DIRECTIONS
From the entries, copy each line that includes "computer".

SOURCE MATERIAL section start

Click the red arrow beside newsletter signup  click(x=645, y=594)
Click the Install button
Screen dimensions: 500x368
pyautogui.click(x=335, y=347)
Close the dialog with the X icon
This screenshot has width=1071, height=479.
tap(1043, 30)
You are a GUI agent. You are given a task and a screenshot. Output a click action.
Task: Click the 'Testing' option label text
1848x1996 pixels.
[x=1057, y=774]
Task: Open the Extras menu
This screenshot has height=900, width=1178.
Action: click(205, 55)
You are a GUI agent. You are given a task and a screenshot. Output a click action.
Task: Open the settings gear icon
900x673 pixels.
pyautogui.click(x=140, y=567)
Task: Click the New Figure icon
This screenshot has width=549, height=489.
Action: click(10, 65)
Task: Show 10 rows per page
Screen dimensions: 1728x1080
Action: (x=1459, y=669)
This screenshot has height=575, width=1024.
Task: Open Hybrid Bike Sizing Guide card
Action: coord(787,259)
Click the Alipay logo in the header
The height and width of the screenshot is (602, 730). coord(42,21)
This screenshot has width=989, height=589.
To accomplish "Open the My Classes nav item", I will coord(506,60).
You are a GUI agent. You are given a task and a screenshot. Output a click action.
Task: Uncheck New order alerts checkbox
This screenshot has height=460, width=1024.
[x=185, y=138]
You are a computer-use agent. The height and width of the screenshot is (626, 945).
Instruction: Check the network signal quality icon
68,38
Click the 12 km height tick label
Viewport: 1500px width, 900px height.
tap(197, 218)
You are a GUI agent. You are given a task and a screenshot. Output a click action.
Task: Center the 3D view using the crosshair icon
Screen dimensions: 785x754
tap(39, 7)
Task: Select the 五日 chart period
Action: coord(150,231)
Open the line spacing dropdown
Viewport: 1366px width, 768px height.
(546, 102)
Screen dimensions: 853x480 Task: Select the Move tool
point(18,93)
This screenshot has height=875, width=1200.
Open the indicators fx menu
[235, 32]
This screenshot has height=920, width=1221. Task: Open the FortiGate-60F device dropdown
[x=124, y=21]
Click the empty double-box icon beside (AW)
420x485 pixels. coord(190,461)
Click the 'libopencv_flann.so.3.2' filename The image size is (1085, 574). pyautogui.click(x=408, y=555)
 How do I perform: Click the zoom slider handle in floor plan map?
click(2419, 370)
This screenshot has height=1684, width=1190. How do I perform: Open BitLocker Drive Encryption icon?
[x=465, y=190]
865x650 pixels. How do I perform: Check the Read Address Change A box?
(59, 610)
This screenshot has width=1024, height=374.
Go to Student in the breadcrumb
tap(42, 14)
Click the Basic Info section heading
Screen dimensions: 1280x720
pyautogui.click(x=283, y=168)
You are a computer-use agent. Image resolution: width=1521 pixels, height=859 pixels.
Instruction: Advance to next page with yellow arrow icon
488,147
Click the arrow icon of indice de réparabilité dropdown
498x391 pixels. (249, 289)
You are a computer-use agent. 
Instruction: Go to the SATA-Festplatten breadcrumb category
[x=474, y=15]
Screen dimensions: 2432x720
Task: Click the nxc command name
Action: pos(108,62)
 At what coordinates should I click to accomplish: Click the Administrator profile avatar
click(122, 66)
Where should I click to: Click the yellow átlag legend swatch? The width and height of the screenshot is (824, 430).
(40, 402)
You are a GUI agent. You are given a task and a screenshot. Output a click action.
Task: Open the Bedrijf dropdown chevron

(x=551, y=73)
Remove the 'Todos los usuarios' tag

SOURCE MATERIAL section end

WRITTEN REPLY
You are a computer-use agent. The height and width of the screenshot is (626, 945).
You are a computer-use agent. Image resolution: width=1521 pixels, height=859 pixels.
You are a computer-use agent. 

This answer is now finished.